インターネットサービスを提供する企業側には、ユーザー本人が不正ログインに気づく機能および抑止する機能の提供が求められます。
具体的な機能を挙げてみましょう。

  • ユーザーへのログイン通知
  • ログイン履歴の表示
  • 二段階・二要素認証の実施
  • WAFの導入

各対策についてご説明します。

ユーザーへのログイン通知

ログイン通知とは、システム・サービスへのログインがあった時に、ユーザー本人に通知が行われる機能です。この機能があれば、ユーザーは自身以外の人によるログインに早期に気づき、被害を食い止めることができます。

ログイン履歴の表示

システム・サービスのマイページなどでのログイン履歴の表示も、パスワードリスト攻撃の被害抑止に役立ちます。ユーザーがログイン履歴を確認することで、不正なログインに気づけるためです。
ただし、この機能で被害を食い止めるには、ユーザーによる定期的な履歴確認が必要になります。

二段階・二要素認証の実施

アカウントをより強固に守るためには、二段階認証および二要素認証の実施も検討しましょう。
これらの認証方法では、ID・パスワードでの認証に加え、ワンタイムパスワードや生体認証、デバイスなどによる認証を行います。攻撃者は、手に入れたID・パスワードだけでシステムにログインすることはできません。
そのため、この方法はパスワードリスト攻撃を未然に防ぐ対策として有効です。

WAFの導入

WAFとは、アプリケーションの脆弱性を突いた攻撃からWebサイトを守るファイアウォールのこと。WAFでは、攻撃用ツールによる同一IPアドレスからの大量ログインに対し、強制的にログインを失敗させることが可能です。

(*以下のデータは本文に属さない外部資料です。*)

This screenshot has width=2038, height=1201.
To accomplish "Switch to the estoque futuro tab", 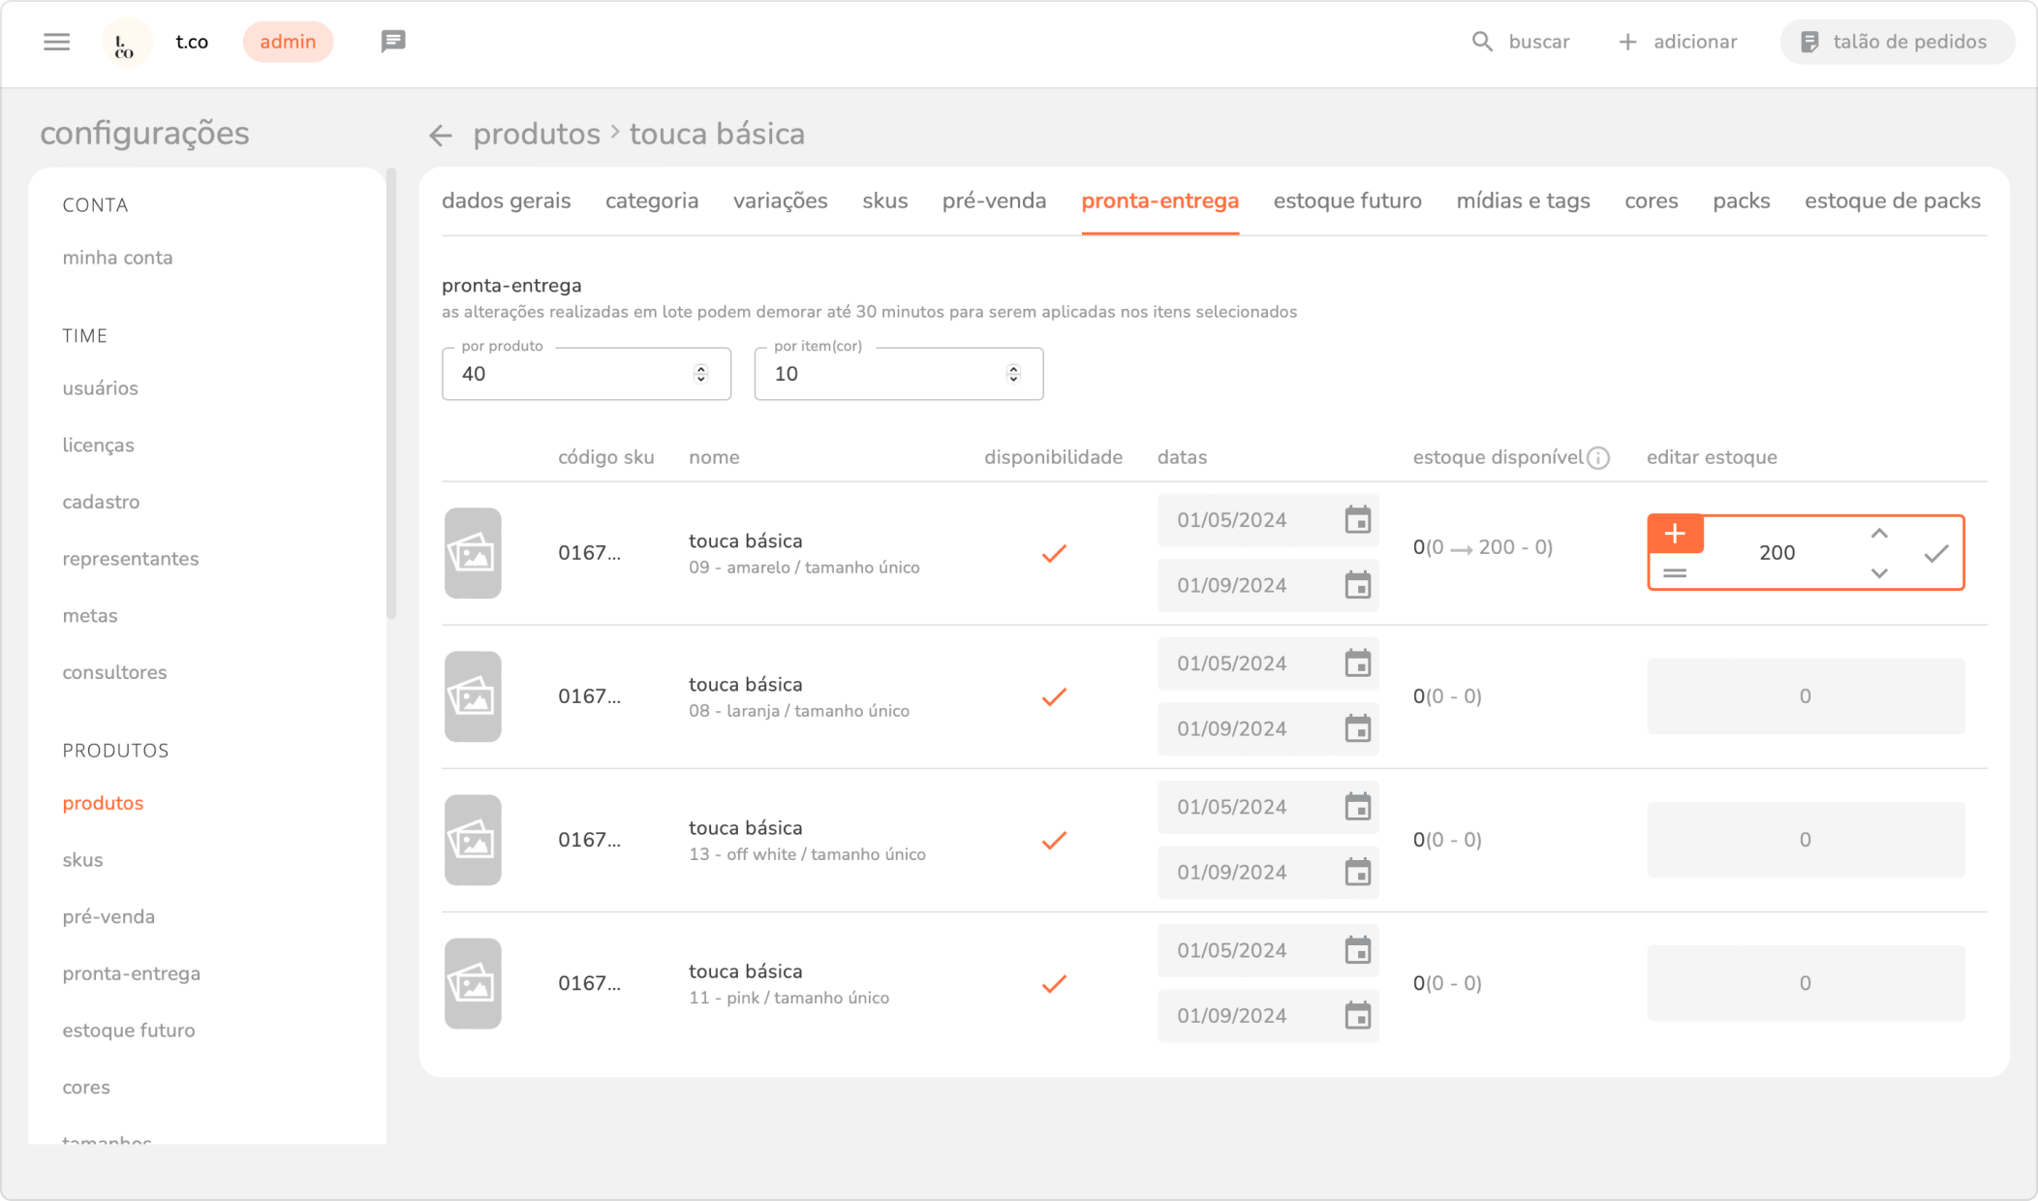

運営するWebサイトのネットワーク上にWAFを導入すれば、攻撃者による大量のパスワードリスト攻撃の成功を抑止することができるでしょう。

まとめ

パスワードリスト攻撃は、いつ誰をターゲットにして行われるかわかりません。
情報漏えいの被害は日常的に発生しています。今この瞬間にも自身のIDやパスワードが攻撃者の手に渡り、不正ログインが行われているかもしれないのです。

このリスクを抑制するためには、ユーザーがIDやパスワードを適切に管理すること、サービス提供企業側が通知・認証機能を強化することが必要です。また、ユーザー自身がセキュリティ面をよく確認した上で、利用するサービスを選定することも大切でしょう。